▸ **TEXTE À LIRE**
<<<<

Réponse d’un peuple en colère

Le refus de la loi indigne sur les retraites en était l’origine.
Mais au fil des manifestations, l’action s’est élargie, et les textes des pancartes sont cruels et insolent, visant surtout le chef de l’Etat.
Grâce au travail curieux et pointu d’une jeune photographe de presse indépendante, Fay Deghia, et à de nombreux autres, on peut en effet brosser aujourd’hui un tableau vivant et souvent plein d’humour de nos concitoyens énervés, avec raison.
Il y a d’abord la contestation en forme de jeu de mots, telle cette pancarte qui joue sur le mot « gouverne-ment » ou celle qui évoque une « ripoux-blique »…ou bien « re-traite : on n’est pas des veaux » et plus direct « grève ou crève…travailler plus pour mourir avant la retraite » et enfin « faisons awoerther la réforme ».
Plus développé, ce jeu de mot avec « le man-louche… celui qui a volé la poule de Jacques Martin veut faire expulser de prétendus voleurs de poules » ou bien : « Polemploi : t’as de beaux vieux tu sais »…et puis « ne pas confondre rabot des niches et nabot des riches » et enfin : « la retraite avant l’arthrite, la pause avant l’arthrose ».
Découvrons au passage ce joli mot : « sark…overdose » ou celui-ci concernant Hortefeux « dans la rue ! Même si on se Heurte aux feux de la police ».
D’autres textes sont de vrais moments de philosophie comme par exemple celui là : « ne pas lutter nuit gravement à votre avenir et celui de votre entourage »…« nous sommes tous des enfants d’immigrés » ou le très connu « nos vies valent mieux que vos profits »… » Et puis « le travail nous retraite, la retraite nous travaille » et enfin « qui sème la misère récolte la colère ».
Ces paroles sont emplies de sagesse comme cette belle phrase : « non à la pétainisation du régime »…ou « que l’autorité se borne à être juste, nous nous chargerons du bonheur »…ou bien « non à la prise en otage d’une population » et même : « citoyens, assumez votre citoyenneté avec bon sens et lucidité, nul ne le fera pour vous » et puis les paroles réalistes « viré à 55, retraité à 67, je fais quoi en attendant ? »
Le sexe n’est pas absent de l’inspiration des manifestants tel ce :
« Carla on est comme toi, on se fait niquer par le chef de l’état » à rapprocher du « pour la France d’en haut, des couilles en or, pour la France d’en bas, des nouilles encore »… ou encore plus cru : « la retraite c’est pour baiser, pas pour se faire baiser » puis par association d’idée : « remboursez la vaseline » et pour finir : « 67 ans ? Pourquoi pas 69 quitte à se faire baiser »
Mais c’est contre le chef de l’état qu’en fin de compte, la colère s’est dirigée : bien sur il a eu droit au « casse toi, pov’con » mais il a des slogans plus violents comme « honte à toi l’avorton, arrête de nous prendre pour des cons !!! l’argent c’est pas nous qui l’avons »…« sarko gigolo, sarko pipeau, sarko zéro mais sarko facho : la chienlit c’est eux » ou ce « la déchéance, c’est lui » un travailleur optimiste déclare : « Sarko, si tu fous le camp, j’veux bien bosser jusqu’à 100 ans » et enfin le très percutant : « président en ray-ban, la culture en cabane ».

>>>>

▸ **DONNÉES FOURNIES**
<<<<

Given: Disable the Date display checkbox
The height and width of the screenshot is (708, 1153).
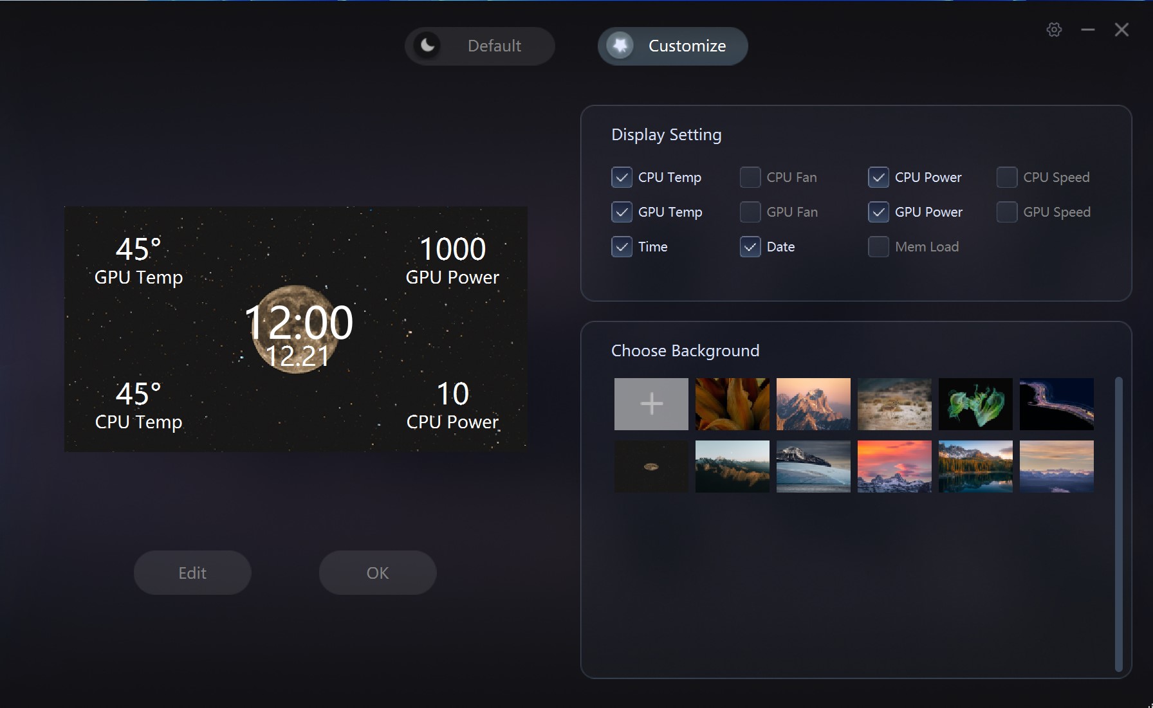Looking at the screenshot, I should (x=750, y=247).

>>>>

▸ **À FAIRE**
(1) Les affirmations suivantes s'accordent-elles avec le texte à lire ? (a) Fay Deghia travaille pour un grand quotidien. (b) Au départ, la contestation portait sur la loi sur les retraites. (c) La colère a fini par viser le chef de l'État. Répondez par oui ou non à chacune, en citant les mots du texte qui tranchent.
(2) Quel slogan le texte à lire qualifie-t-il de « très connu » ?
(3) Imprimez le passage du texte à lire qui commence aux mots « Grâce au travail » et s'arrête après les mots « énervés, avec raison. ».
Vous n'avez pas besoin des lignes.

▸ **LES RÉPONSES**
(1)
(a) Non : « une jeune photographe de presse indépendante ».
(b) Oui : « Le refus de la loi indigne sur les retraites en était l’origine. »
(c) Oui : « c’est contre le chef de l’état qu’en fin de compte, la colère s’est dirigée ».

(2) « nos vies valent mieux que vos profits »

(3)
Grâce au travail curieux et pointu d’une jeune photographe de presse indépendante, Fay Deghia, et à de nombreux autres, on peut en effet brosser aujourd’hui un tableau vivant et souvent plein d’humour de nos concitoyens énervés, avec raison.